Side effects are the most common reason for the discontinuation of contraceptive methods. Dr Katie Boog summarises the available evidence on how to manage them

Although often transient, side effects are the most common reason for individuals to discontinue contraception. The evidence to prove causality is limited, as is evidence-based guidance on how to manage these side effects. This article summarises the available evidence. For individuals who have new or worsening acne on progestogen-only contraception (POC), switching to combined hormonal contraception (CHC) is likely to improve their skin. Continuous or extended CHC use may be beneficial for individuals with premenstrual mood change, and for those who experience headaches in the hormone-free interval. Unpredictable bleeding patterns on POC are common. Injectable users can try reducing the interval between injections to 10 weeks. Implant, injectable or intrauterine system users can be offered a 3-month trial of a combined oral contraceptive pill (COC). CHC and POP users with unpredictable bleeding may benefit from switching to an alternative preparation.

Side effects of contraception are usually transient, resolving within 3–5 months of use (Grossman Barr, 2010). However, while most individuals will find that any adverse effects resolve or lessen to the point of acceptability, side effects are the most common reason for individuals to discontinue a method of contraception (Grossman Barr, 2010).

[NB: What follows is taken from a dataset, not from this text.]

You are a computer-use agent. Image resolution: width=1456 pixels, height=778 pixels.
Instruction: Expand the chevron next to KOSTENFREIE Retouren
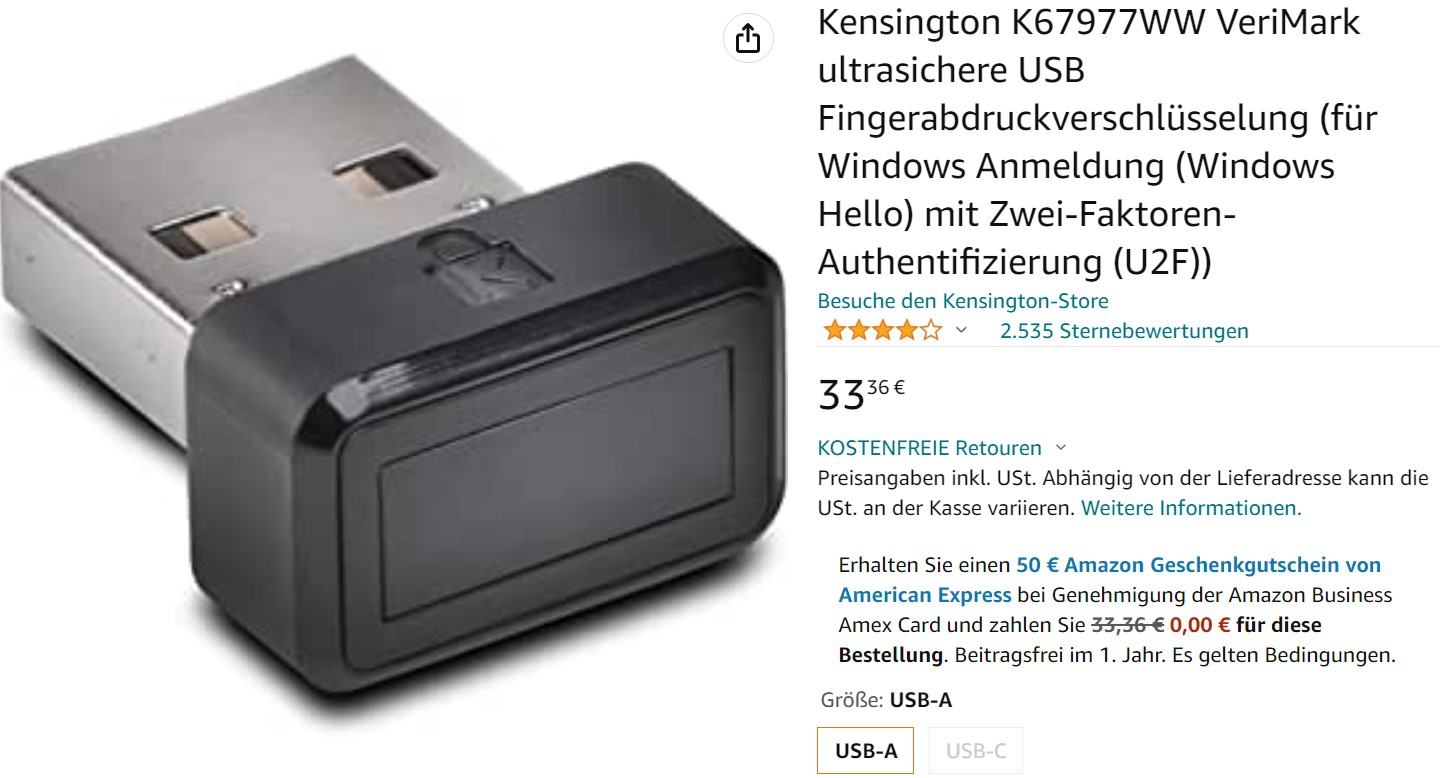[x=1061, y=448]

Side effects can range in severity between individuals and can have different impacts on quality of life, depending on that individual's own circumstances. While one individual may find unpredictable bleeding entirely unacceptable because of their job or lifestyle, another may be happy with this bleeding pattern as it is preferable to their natural, heavy periods. Therefore, it is important to discuss the expected contraceptive side effects, so that users have realistic expectations and can make an informed decision about the most appropriate method of contraception for them. Patient education should be informative but concise, as intensive prolonged counselling has not been shown to improve rates of continuation (Modesto et al, 2014).